Exercise requirements -> Output the line containing "Privacy Policy (1414, 1380)", then every remaining line of the entries below, exactly as written and with no other text.

[Dataset — start]

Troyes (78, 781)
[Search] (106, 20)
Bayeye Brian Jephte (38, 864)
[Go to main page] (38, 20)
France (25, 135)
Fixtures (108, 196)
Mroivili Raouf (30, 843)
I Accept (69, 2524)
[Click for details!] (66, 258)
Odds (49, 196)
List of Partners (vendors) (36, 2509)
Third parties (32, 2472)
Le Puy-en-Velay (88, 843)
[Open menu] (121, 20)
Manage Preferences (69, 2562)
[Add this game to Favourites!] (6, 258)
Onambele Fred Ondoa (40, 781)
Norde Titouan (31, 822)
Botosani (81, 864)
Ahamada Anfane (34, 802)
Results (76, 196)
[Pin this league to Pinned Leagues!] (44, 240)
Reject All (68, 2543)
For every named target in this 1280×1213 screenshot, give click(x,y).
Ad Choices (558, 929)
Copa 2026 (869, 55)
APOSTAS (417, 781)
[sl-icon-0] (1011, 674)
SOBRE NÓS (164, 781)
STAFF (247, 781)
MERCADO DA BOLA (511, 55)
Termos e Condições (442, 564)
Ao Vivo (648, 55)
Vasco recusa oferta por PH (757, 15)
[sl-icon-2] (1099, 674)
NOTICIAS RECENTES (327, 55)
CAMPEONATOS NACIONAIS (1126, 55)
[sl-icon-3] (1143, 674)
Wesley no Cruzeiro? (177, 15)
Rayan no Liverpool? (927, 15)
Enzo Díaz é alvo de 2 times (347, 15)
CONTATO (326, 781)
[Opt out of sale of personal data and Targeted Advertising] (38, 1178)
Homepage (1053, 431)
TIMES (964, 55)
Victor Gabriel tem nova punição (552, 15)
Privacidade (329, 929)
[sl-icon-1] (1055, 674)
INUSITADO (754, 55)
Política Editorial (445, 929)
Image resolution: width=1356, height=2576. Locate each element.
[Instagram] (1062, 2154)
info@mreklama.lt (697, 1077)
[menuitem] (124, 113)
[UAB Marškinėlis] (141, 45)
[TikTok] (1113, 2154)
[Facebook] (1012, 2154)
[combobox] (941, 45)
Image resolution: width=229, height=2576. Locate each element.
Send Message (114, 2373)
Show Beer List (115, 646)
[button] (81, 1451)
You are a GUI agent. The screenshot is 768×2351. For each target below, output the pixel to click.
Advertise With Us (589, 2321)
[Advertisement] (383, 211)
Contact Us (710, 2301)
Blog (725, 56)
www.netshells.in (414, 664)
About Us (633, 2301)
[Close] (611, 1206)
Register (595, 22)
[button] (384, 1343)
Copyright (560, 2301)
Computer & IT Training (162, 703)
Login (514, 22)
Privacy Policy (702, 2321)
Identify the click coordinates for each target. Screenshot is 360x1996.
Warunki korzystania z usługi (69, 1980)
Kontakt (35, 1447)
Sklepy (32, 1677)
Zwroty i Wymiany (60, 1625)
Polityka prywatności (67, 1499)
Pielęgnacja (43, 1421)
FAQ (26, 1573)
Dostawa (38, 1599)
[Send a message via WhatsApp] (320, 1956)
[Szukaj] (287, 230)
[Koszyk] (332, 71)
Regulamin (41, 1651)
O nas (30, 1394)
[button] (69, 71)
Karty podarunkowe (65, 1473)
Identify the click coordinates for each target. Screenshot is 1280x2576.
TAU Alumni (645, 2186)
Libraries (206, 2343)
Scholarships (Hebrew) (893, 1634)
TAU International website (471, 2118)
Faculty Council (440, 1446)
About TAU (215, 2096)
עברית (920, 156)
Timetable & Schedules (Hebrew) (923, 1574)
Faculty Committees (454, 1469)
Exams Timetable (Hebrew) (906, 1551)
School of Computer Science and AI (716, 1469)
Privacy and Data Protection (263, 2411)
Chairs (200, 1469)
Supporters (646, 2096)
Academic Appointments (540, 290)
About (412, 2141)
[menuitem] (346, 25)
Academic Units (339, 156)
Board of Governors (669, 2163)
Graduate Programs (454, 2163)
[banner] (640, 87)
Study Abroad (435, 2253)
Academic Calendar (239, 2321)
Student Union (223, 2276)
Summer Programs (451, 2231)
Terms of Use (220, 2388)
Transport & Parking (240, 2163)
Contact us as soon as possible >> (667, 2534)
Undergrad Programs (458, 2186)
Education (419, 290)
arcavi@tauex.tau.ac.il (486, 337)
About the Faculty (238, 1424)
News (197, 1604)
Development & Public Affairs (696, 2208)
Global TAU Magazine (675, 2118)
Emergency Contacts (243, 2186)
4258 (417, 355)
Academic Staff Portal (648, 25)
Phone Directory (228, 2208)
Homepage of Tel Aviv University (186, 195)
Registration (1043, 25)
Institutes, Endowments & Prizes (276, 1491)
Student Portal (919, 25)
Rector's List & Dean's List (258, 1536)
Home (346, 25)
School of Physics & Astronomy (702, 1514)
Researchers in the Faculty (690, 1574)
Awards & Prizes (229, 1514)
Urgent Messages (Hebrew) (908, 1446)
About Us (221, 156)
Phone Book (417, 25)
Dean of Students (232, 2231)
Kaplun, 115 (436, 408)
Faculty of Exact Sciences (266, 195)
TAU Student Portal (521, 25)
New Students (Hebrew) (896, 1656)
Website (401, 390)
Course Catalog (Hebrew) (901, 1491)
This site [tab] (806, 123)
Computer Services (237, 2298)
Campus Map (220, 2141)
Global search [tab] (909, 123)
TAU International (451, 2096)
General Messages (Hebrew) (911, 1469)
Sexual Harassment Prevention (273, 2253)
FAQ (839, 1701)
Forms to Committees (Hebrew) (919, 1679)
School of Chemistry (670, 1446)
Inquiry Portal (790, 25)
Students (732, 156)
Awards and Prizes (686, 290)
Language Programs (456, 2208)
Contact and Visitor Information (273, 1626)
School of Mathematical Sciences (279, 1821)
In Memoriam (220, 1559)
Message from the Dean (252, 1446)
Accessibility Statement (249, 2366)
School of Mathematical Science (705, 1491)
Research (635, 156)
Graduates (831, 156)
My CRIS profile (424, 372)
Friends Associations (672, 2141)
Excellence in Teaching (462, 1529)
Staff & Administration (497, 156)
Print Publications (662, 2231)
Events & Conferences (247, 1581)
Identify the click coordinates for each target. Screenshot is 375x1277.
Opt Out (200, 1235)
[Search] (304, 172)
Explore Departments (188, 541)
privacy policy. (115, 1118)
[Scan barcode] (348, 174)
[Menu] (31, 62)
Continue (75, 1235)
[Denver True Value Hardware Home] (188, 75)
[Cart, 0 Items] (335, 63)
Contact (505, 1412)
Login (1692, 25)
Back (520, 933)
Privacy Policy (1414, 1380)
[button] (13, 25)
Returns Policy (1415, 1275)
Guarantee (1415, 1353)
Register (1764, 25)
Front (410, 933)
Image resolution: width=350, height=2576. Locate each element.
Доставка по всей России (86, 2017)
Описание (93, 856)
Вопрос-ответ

[Dataset — finish]

Solved exercise ->
Privacy Policy (1414, 1380)
[button] (13, 25)
Returns Policy (1415, 1275)
Guarantee (1415, 1353)
Register (1764, 25)
Front (410, 933)
Image resolution: width=350, height=2576. Locate each element.
Доставка по всей России (86, 2017)
Описание (93, 856)
Вопрос-ответ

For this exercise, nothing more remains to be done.